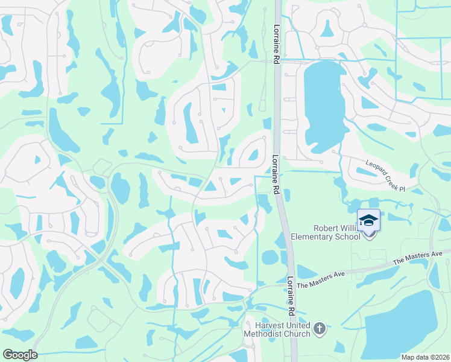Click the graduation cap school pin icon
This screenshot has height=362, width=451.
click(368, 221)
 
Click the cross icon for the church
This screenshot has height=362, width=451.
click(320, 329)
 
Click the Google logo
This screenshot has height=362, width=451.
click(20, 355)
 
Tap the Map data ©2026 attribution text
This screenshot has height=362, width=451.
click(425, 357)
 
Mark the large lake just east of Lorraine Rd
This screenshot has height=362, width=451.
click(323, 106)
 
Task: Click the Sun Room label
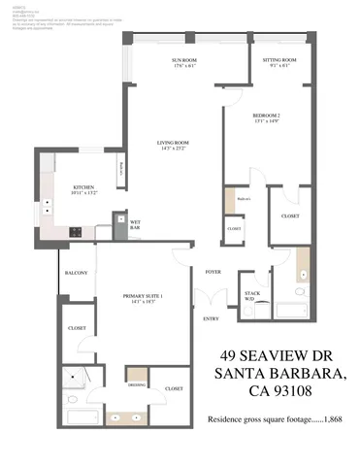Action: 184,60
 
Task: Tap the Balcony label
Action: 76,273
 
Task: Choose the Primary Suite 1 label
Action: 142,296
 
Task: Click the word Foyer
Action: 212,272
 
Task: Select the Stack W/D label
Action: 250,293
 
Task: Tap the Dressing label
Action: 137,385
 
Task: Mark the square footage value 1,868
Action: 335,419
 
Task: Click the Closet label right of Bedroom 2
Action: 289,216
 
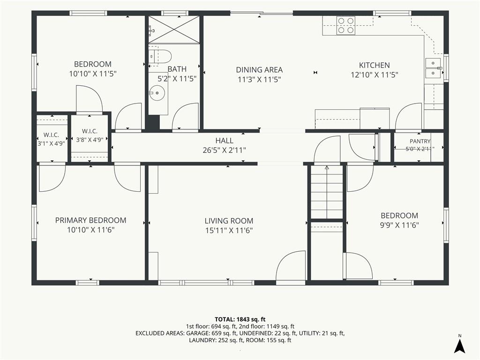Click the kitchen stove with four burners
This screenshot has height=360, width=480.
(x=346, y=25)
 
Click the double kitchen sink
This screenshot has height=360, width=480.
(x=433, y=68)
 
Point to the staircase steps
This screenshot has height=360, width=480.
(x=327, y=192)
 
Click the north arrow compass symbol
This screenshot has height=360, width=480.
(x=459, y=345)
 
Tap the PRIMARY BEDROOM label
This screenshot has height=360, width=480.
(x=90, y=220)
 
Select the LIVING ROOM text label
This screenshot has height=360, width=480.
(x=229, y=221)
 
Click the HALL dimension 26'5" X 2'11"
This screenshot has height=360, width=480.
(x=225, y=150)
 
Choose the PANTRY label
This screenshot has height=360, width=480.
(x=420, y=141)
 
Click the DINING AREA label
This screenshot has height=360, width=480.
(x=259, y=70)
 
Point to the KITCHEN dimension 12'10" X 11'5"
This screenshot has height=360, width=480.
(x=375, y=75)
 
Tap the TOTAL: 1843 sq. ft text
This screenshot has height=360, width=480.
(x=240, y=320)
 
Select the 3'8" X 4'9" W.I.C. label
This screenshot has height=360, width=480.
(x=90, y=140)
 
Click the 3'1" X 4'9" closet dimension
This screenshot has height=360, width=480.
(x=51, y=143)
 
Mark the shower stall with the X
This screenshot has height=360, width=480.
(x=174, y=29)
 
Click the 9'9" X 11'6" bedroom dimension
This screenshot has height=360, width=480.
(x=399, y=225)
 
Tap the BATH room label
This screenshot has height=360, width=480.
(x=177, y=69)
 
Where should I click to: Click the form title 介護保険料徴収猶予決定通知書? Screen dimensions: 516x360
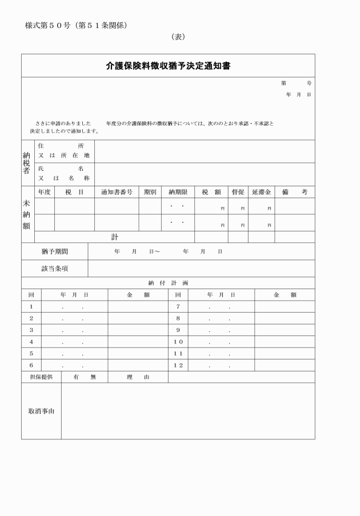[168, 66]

-----

- **Direction**
Pick out each line of the data above that contains the string "text" and copy those lines in full. Case counts.

- **Expected output**
Tap the Map data ©2026 attribution text
Select the LIVING ROOM text label
Tap the TOTAL: 1843 sq. ft text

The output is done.